Pixel coordinate grounding data:
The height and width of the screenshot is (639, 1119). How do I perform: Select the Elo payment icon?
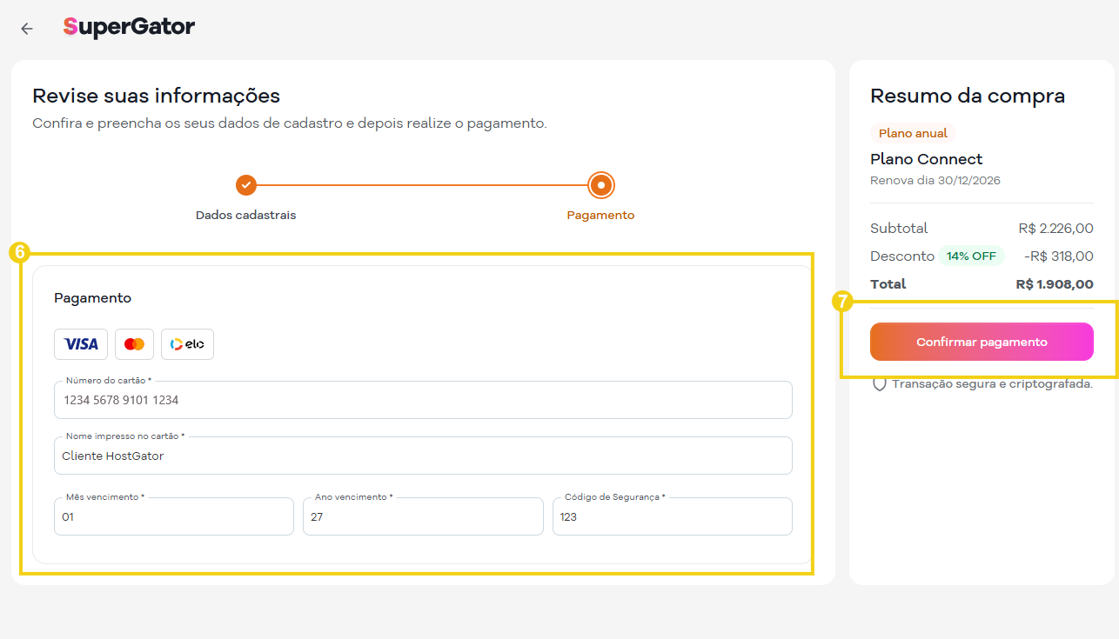tap(187, 343)
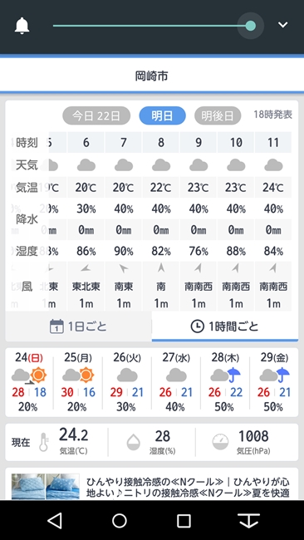The height and width of the screenshot is (540, 304).
Task: Tap the 9時 south-southwest wind arrow
Action: 199,268
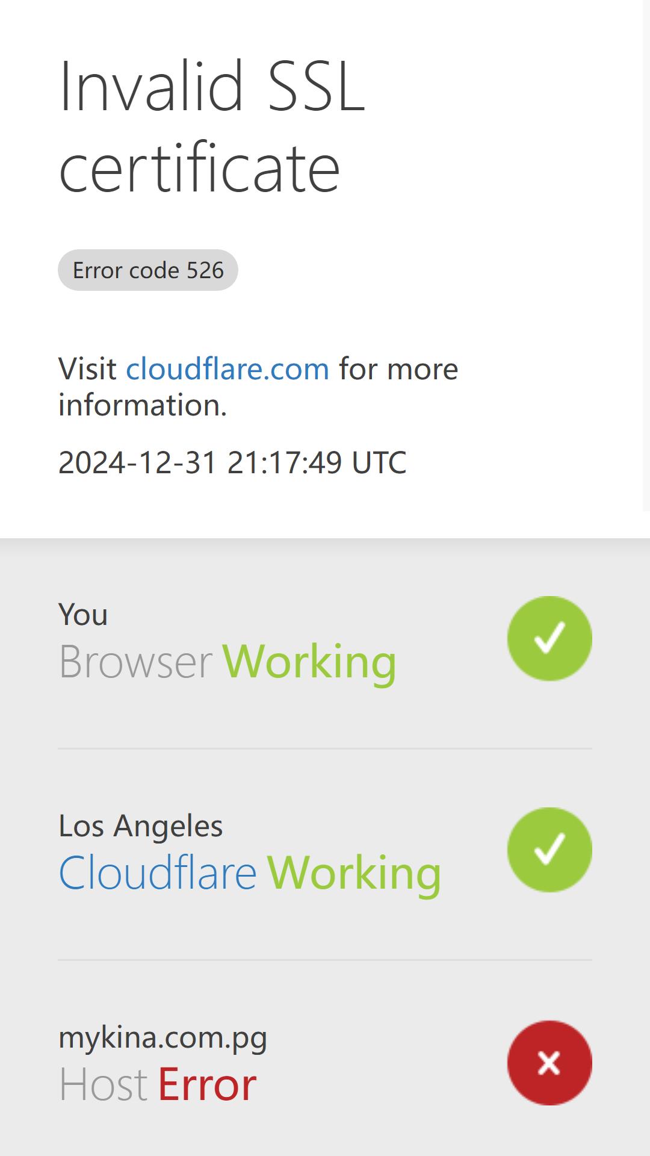This screenshot has height=1156, width=650.
Task: Click the red Error label next to Host
Action: [207, 1084]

Problem: Line by line, write out the records above exactly, skipping the pictures.

Written response:
The height and width of the screenshot is (639, 1119). How do I perform: Select the Elo payment icon?
tap(187, 343)
The height and width of the screenshot is (540, 304).
Task: Tap the 9時 south-southwest wind arrow
Action: 199,268
This screenshot has height=1156, width=650.
Task: Click the red Error label next to Host
Action: [207, 1084]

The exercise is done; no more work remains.